What about the history within my own family? It’s not actually my family’s recipe. Even though I remember them being made for Christmas quite far back, it wasn’t my family’s (or even the family it was acquired from) recipe. After acquiring my grandmother’s recipe book, it states right in it that it was from her neighbor.
A simple search online shows it to be the Eagle Brand recipe that was printed on the back of their sweetened condensed milk cans starting in the 60s. Or possibly from a reprint of it in a local newspaper. Either way, it was a commonly known recipe. However, I’ve altered it with my own ingredient substitutions and additions over the years.
Easy To Bake But Stay Away From Prepackaged
These cookie bars are simple to make, require just a few ingredients, and about 30 minutes to make, but will be the talk of the school and office. They have a very distinctive taste, but don't get them from a store. Few grocers make them and they tend not to have good flavor. Many store-bought sweet treats work well but seven-layer bars are not one of them.
There are a lot of options for baking chips. I often use chocolate along with a couple of others. You can use semi-sweet chips though I prefer milk chocolate. Feel free to experiment. Use light or dark chocolate chips. Butterscotch, peanut butter, and salted caramel chips are what I typically include. While my grandmother’s generation were adamant about sticking to recipes, you can be creative and make them your own.
As for the nuts, you can leave them whole or crush them into smaller pieces. Place them into a bag and smash them partially with a hammer. Some leave them whole, but we prefer them in pieces. Pecans, walnuts, peanuts, macadamia nuts, cashews… use your favorites.
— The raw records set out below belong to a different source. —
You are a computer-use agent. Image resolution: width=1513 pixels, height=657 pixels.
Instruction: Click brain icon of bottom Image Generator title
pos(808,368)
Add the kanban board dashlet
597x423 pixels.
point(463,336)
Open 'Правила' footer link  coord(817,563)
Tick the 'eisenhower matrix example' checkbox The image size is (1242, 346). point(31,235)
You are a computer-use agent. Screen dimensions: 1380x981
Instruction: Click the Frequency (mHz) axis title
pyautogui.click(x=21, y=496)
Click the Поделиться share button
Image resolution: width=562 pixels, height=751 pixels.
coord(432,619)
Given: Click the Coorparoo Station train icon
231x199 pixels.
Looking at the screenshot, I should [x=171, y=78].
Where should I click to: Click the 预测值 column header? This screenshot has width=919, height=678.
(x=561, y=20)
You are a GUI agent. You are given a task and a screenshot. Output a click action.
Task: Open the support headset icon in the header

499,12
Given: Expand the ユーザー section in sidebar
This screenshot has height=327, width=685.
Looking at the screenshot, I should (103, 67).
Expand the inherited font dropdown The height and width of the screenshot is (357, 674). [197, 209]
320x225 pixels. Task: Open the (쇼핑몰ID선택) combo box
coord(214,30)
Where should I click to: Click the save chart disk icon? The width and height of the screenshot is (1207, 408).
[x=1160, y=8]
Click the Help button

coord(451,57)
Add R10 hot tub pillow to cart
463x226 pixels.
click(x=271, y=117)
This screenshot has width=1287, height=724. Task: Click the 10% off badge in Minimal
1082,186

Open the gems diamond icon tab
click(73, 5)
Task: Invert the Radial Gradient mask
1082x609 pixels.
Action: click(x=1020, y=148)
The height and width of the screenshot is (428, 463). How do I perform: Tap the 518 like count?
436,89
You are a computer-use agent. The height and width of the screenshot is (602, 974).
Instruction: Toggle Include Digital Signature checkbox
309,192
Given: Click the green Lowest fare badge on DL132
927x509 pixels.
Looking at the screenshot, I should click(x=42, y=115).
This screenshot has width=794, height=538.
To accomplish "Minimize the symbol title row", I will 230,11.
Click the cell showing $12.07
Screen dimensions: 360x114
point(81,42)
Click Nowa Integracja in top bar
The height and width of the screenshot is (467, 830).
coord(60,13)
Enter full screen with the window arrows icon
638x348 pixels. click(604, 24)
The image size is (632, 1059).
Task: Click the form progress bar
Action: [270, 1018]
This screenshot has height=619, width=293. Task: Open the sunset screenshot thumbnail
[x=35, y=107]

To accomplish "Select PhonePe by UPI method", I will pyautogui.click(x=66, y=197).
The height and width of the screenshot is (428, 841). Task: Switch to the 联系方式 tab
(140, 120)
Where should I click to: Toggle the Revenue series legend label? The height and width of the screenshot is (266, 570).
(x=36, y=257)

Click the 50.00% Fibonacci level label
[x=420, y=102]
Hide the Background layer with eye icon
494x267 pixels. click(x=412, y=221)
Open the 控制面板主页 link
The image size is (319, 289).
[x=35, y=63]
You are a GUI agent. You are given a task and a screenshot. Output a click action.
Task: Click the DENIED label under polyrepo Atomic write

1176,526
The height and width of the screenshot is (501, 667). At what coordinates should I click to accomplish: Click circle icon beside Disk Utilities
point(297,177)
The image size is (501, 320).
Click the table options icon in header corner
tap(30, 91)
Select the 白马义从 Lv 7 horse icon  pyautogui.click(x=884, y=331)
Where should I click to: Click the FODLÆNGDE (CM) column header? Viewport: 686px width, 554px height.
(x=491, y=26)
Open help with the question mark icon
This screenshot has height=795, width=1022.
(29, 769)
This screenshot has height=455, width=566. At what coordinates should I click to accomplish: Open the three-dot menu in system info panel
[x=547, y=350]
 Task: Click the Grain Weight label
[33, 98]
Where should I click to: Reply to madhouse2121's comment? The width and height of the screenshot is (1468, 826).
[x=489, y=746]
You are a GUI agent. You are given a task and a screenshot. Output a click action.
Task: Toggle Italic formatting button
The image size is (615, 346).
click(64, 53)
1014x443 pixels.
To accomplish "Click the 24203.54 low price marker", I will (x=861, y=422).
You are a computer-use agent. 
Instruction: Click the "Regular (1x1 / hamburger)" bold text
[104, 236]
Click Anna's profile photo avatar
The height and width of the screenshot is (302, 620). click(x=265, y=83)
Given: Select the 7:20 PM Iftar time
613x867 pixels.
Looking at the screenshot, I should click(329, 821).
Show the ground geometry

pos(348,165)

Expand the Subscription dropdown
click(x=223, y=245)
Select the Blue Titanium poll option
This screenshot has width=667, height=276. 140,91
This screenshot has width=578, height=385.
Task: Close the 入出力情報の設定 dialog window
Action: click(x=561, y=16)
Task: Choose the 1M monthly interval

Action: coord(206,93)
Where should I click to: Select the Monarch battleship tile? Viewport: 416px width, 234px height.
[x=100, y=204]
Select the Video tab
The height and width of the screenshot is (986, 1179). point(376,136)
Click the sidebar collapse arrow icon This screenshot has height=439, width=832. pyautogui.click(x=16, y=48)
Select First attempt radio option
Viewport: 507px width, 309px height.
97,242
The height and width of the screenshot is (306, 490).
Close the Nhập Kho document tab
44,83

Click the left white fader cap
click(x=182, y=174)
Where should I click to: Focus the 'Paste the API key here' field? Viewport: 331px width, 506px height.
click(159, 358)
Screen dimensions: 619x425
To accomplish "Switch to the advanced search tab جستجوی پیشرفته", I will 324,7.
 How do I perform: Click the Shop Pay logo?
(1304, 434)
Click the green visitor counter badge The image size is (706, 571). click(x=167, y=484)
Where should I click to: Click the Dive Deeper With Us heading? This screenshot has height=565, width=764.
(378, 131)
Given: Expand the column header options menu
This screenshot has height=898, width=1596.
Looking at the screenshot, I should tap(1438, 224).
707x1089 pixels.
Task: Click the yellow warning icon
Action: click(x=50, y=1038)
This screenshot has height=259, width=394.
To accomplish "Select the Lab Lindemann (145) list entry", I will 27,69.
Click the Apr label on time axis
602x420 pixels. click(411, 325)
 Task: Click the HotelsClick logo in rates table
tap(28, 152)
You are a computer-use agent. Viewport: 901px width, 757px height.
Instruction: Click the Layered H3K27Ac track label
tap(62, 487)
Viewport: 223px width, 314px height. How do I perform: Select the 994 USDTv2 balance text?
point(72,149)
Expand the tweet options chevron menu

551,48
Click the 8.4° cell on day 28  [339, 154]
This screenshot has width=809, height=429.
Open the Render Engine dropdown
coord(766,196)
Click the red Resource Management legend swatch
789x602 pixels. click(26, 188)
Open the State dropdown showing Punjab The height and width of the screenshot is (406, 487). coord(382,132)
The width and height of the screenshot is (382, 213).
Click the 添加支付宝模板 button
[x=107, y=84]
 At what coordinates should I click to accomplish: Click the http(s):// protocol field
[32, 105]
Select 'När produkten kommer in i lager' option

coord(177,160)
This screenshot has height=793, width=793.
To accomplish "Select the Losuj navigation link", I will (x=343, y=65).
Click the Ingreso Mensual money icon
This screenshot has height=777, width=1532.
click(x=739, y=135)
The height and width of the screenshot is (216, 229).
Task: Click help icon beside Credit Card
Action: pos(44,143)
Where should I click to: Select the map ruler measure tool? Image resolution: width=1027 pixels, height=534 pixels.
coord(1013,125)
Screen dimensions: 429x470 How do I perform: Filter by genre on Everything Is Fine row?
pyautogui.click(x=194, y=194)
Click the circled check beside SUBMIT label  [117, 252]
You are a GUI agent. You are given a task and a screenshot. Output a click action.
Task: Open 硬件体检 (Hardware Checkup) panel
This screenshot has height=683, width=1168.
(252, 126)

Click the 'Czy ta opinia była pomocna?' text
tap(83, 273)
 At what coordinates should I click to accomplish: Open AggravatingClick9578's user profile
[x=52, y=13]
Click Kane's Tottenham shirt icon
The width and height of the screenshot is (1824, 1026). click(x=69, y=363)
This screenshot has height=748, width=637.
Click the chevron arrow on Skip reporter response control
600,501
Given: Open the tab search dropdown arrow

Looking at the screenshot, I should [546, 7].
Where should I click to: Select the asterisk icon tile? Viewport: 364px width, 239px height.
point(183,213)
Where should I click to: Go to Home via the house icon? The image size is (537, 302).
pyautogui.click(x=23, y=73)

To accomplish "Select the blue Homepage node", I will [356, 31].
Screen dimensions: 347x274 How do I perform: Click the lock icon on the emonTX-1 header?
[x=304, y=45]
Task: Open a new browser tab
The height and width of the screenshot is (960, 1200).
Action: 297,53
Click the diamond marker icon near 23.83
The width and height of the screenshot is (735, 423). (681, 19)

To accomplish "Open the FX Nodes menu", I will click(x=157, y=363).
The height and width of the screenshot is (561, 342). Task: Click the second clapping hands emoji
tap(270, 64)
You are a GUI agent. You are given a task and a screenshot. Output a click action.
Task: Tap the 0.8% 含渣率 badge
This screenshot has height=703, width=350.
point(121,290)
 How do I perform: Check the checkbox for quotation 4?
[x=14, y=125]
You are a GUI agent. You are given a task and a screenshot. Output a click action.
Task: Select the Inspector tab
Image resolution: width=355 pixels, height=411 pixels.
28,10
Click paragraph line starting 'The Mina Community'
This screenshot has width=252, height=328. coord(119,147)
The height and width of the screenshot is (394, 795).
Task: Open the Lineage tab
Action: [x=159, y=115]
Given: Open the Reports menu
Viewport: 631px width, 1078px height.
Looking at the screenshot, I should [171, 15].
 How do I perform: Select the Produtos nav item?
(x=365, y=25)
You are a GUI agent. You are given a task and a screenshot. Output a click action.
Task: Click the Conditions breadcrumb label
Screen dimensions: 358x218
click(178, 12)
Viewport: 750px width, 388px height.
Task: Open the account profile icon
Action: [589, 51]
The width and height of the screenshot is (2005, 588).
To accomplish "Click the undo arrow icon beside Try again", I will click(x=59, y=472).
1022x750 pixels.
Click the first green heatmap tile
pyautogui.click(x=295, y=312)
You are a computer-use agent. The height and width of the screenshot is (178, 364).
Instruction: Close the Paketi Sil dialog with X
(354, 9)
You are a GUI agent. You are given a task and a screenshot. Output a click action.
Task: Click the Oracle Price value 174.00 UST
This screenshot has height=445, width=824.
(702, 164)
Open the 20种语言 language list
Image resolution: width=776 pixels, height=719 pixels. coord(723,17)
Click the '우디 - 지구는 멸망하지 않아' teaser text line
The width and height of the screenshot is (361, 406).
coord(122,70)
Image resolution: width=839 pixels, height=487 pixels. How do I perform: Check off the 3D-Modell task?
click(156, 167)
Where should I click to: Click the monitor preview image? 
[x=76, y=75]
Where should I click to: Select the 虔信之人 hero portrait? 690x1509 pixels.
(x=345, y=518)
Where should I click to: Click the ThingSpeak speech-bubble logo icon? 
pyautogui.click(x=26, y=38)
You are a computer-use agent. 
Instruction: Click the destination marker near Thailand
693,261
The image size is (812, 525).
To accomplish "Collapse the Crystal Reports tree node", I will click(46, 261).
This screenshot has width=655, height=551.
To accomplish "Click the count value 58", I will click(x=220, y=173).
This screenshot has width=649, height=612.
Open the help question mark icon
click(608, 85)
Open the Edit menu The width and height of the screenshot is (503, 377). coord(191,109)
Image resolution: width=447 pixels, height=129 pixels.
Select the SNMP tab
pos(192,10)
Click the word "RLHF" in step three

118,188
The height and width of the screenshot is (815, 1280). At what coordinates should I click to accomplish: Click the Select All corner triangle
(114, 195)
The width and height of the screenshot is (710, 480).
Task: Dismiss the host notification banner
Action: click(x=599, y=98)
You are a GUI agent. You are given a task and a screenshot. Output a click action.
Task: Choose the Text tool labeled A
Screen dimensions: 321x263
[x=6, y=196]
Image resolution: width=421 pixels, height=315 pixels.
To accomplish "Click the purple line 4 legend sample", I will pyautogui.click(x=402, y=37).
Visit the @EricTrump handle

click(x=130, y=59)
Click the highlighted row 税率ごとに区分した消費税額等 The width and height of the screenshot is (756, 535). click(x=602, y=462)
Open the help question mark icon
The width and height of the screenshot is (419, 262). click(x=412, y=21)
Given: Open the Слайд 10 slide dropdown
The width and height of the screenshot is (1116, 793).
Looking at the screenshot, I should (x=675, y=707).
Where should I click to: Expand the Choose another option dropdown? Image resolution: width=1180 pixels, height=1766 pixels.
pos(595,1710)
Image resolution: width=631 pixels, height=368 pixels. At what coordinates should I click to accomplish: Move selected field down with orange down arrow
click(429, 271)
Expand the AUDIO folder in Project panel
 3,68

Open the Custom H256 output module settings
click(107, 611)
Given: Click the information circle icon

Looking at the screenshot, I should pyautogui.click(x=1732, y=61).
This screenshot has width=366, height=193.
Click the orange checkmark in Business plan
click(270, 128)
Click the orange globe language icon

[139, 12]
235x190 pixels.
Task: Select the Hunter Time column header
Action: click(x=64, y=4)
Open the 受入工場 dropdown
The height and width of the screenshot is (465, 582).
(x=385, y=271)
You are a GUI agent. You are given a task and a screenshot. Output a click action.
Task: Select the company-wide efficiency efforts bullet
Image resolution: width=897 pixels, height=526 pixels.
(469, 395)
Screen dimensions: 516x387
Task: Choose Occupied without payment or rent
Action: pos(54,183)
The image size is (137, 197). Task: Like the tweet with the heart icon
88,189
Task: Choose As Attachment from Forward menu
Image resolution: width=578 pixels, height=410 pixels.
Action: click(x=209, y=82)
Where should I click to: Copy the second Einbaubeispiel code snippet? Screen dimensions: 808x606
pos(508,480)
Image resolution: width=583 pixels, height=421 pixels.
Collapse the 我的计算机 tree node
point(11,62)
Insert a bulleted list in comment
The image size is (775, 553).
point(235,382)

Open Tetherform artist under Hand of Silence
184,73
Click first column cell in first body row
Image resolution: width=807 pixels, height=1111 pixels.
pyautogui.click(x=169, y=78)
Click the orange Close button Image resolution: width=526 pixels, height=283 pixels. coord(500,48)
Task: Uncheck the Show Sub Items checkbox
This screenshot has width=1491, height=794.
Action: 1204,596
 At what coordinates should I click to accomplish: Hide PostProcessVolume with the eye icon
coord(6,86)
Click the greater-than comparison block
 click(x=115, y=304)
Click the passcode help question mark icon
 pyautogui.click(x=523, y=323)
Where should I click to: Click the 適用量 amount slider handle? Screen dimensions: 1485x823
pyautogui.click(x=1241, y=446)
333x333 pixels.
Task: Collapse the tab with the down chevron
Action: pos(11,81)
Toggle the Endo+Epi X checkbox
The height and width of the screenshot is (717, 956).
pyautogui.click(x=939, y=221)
This recipe contains nuts and coconut. If you or anyone you who many consume these cookies are allergic to any of the ingredients you may want to leave them out or substitute with other ingredients.
In someone is allergic to or simply dislikes coconut, you may try substituting shredded white chocolate or oats. If a nut allergy is involved you can try substituting for sunflower or pumpkin seeds.
Eight-layer Cookie Bars Recipe
- ½ cup (one whole stick) butter
- 1½ cup graham cracker crumbs (1 package + 4 crackers)
- 2 or more bags chocolate or flavored cooking chips
- 1 cup shredded coconut (sweetened or unsweetened)
- 1 cup pecans or walnuts
- 1 can sweetened condensed milk
- Heat oven to 350°F.
- Put butter in an 11x17½ inch pan and melt in the oven. Alternatively, put in a microwave-safe bowl and melt 20-30 seconds then pour into pan. Spread melted butter over entire bottom of pan to create an even layer.
- Add remaining ingredients in the order given.
- Bake for 20 minutes (oven heat & times may vary, check periodically).